There are limitations to this study. As this was a post hoc analysis and therefore not powered for subgroup comparison, interpretation of the significance of results should not be based on nominal p values alone, especially for comparisons of nonwhite racial subgroups because of the small sample size. Furthermore, the present study did not assess skin tone using standardized methods, such as Fitzpatrick scoring, potentially leading to inconsistency in the reporting of race or ethnicity in some patients.

Conclusions

Regardless of race or ethnicity, crisaborole improved global disease severity in patients aged ≥ 2 years with mild-to-moderate AD. Crisaborole was efficacious in reducing AD signs common in patients with skin of color and was associated with a low frequency of treatment-related TEAEs, suggesting that crisaborole may be an appropriate treatment option for these patients.

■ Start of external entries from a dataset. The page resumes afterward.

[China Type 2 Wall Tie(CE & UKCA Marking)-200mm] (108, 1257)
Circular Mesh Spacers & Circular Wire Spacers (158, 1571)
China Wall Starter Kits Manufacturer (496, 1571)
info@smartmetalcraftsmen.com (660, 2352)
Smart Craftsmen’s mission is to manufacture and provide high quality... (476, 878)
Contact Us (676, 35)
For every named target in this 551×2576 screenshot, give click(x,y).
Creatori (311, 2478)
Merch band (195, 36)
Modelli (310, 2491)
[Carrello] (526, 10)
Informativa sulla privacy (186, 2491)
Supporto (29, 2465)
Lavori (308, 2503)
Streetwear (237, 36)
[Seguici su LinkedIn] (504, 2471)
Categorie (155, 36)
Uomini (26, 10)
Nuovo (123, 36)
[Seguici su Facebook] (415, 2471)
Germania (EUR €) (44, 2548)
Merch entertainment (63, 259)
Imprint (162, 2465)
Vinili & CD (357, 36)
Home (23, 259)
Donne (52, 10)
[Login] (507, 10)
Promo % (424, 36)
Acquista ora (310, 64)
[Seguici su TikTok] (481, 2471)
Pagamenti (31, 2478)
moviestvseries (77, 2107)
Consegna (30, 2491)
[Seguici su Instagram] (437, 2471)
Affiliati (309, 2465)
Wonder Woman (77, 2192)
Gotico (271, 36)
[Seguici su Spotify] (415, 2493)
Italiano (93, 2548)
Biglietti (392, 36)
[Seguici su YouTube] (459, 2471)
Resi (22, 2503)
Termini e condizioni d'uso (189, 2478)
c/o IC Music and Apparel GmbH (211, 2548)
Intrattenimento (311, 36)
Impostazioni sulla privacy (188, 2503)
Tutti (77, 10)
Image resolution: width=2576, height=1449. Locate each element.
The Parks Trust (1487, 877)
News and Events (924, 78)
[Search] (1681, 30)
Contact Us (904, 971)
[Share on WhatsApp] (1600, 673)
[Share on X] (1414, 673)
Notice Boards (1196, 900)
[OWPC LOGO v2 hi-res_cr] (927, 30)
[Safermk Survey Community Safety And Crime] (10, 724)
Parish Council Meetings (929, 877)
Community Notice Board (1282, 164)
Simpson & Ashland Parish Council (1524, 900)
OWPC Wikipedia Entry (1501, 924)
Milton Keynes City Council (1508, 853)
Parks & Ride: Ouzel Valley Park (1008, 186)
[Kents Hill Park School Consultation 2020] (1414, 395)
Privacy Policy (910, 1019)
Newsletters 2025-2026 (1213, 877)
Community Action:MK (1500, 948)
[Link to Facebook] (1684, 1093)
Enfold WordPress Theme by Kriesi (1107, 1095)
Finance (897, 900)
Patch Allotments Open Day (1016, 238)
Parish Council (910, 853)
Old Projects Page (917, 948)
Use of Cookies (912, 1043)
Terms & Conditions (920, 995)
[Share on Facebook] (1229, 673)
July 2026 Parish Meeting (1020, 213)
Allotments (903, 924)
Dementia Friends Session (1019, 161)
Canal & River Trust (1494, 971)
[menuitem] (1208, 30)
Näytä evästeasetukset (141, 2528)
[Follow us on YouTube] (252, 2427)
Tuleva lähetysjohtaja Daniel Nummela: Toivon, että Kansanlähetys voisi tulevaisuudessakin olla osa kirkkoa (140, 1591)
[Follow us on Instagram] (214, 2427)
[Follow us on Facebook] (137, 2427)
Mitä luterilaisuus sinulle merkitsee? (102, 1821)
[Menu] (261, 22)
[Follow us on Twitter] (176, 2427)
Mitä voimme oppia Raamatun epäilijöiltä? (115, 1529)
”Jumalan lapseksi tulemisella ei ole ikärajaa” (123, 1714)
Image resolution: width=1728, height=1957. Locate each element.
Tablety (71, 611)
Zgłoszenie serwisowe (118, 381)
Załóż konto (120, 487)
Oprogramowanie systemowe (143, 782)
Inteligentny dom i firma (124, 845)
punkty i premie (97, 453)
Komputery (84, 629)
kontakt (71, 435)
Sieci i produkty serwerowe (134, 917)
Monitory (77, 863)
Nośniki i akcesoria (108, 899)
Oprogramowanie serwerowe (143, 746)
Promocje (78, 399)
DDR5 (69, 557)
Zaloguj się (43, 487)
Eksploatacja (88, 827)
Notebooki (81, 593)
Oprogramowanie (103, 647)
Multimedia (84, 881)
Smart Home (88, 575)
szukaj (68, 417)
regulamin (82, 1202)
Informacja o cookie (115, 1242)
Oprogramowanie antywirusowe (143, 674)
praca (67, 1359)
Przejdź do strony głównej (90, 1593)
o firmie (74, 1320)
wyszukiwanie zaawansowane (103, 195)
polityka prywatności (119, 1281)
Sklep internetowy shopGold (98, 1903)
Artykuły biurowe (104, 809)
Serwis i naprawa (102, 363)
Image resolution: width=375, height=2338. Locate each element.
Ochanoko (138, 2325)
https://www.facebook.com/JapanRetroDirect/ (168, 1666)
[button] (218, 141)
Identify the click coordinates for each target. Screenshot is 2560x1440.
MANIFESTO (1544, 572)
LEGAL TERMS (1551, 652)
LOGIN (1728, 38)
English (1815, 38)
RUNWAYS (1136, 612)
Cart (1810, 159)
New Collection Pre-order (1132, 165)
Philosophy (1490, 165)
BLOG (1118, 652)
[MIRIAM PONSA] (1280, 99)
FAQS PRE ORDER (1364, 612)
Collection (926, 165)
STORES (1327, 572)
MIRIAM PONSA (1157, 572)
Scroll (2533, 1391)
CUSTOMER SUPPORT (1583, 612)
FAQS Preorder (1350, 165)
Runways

Below is the link to the electronic supplementary material.

Supplementary material 1 (PDF 422 kb)

Although the prevalence and presentation of atopic dermatitis (AD) vary by race and ethnicity, existing treatment guidelines do not provide specific recommendations for treating patients with skin of color.

Crisaborole improved global disease severity in patients aged ≥ 2 years with mild-to-moderate AD across races and ethnicities, with a low frequency of treatment-related adverse events.

No adverse events related to skin discoloration were reported with crisaborole treatment in nonwhite and Hispanic/Latino patients, and crisaborole improved AD signs/symptoms common in these populations, including induration/papulation and lichenification.